Auschwitz Pink Triangle – A Familiar “Teaching of Contempt”

Auschwitz Pink Triangle – A Familiar “Teaching of Contempt” January 29, 2015

2011.04-PinkTriangle

Auschwitz. Terror. Gas ovens. An efficient killing machine that murdered millions of people. Millions. The total numbers of those murdered in the Holocaust have been estimated at some 11 million, though recent discoveries have raised the toll to up to 20 million people.

More than half of them Jews, the rest priests, pastors, Jehovah’s Witnesses, disabled, and other minorities – including homosexuals, not just Jews but Hitler’s own SS officers, all forced to wear a pink triangle to identify them as gay.

What indefensible horror and contempt.

How could this have happened? How could this have happened right in neighborhoods with citizens and church-goers and residents who wouldn’t dream of committing murder? How could law-abiding citizens smell the burning human flesh – not that they knew the smell of burning flesh, but something was producing that acrid smoke billowing out day after day right behind their back fence – how could they smell that constant, daily burning and not wonder what was going on? Wonder to the point of doing something about it?

That question has reverberated in our collective consciousness for 70 years.

Hitler of course is the mastermind behind the extermination of 11-20 million people; he caused it all, we like to think. But Hitler could not have accomplished his plan alone. He had to pave the way by blaming Jews (and others murdered) for all Germany’s troubles… which he did.

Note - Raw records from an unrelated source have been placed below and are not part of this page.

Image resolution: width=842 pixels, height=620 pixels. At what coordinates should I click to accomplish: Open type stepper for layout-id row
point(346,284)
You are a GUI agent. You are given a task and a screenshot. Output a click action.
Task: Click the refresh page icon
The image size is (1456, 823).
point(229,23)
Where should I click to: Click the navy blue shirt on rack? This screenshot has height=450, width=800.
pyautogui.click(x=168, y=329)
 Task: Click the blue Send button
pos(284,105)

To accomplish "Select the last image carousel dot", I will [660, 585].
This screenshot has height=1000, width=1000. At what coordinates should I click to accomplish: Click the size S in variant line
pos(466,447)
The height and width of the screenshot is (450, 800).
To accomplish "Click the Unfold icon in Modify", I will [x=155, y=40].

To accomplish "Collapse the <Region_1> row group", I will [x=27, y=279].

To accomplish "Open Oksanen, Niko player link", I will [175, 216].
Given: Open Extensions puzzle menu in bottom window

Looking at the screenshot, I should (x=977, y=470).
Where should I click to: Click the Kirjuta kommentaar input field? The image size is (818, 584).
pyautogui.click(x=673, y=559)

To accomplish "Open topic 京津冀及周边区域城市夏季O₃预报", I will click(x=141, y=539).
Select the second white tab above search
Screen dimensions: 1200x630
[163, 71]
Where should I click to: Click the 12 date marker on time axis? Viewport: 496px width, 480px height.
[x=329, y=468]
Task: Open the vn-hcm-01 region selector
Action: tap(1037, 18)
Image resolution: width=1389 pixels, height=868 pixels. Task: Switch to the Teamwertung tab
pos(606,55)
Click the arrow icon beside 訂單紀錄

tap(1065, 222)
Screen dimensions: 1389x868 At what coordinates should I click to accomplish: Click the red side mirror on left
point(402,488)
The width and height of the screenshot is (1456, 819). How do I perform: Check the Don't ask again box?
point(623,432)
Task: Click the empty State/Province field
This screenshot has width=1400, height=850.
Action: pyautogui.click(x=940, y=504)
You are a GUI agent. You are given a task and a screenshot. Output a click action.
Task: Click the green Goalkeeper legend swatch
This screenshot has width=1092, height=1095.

This “teaching of contempt” from pulpits and other public forums slowly and consistently taught congregations that not only is it okay to hate Jews, it’s your Christian’s duty. So little children yelled, “Christ-killer” to Jewish classmates on the playground. Supported by Moms and Dads. After all, Jews killed Christ and deserved what they got, so the teaching of contempt taught. Children were only doing what they heard at the dinner table, which is only what the adults heard in churches and public forums.

I wish I could blame this just on Hitler, because that would be so much more comfortable. Then it would be an aberration, less likely to happen again. We would be better able to protect ourselves and each other collectively, if we could narrow down its origination to a small group. But the lies preceding the Holocaust created apathy in the population, so they didn’t “see” what was going on until millions upon millions of bodies had been piled up and incinerated.

Hitler didn’t turn the general population into Nazi soldiers, he didn’t have to. He just had to instill enough general animosity toward Jews that they would avert their eyes when he put his plan into effect.

We recognize the 70th Anniversary of the liberation of Auschwitz. The killing machine was stopped, the remaining prisoners freed. But the handful or survivors alive today express concern that even though the Nazis no longer rule, the contempt and anti-Semitism is seeing a resurgence. They watch the historic truth of the Holocaust being contained, the horrors and numbers diminished, and an increasing denial that it every even happened.

And they know it could happen again. 

The problem was not Hitler and the Nazi machine; the problem was the general population that accepted a teaching of contempt. The problem was the general public’s apathy toward a group of people, so that they felt no obligation to protect them.

Does this sound familiar?

Any teaching that any group is worthy of our contempt, that any group is less viable than the rest, that any group is “sinful” and to be condemned, should be viewed with suspicion, and should be called out. To believe a baker has the right to deny a wedding cake to a gay couple is no different from denying a wedding cake to a Jewish couple. The underlying contempt is the same. (Those in contempt use the same Bible to condemn the “fag” [sorry] and the “Christ-killer.”) To put oneself in the place to judge who deserves a wedding cake and who deserves to live violates the same command “not to judge another man’s [God’s] servant.”.

“Love the sinner hate the sin” becomes in thought and deed the same as “Hate the sinner.” We can’t afford that again. People are murdered, excommunicated, driven to suicide, because of a teaching of contempt. Contempt of blacks enables killings and abuse; contempt of women enables a rape culture; dare I say contempt of children enables a sex-slave trade. Far too often the Bible is pulled out to justify it all. That is not Biblical truth, and it is not our place.

Is it time to stand up? Is it time to stop being silent while the horrors continue in our churches, school and communities – right behind our back fence?

Please. Think outside the box. Think outside the contempt. Press into Christ and listen for God’s heartbeat. You will not find contempt there, just perfect, unconditional love.

“I give you a new commandment, that you love one another. Just as I have loved you, you also should love one another. By this everyone will know that you are my disciples, if you have love for one another.”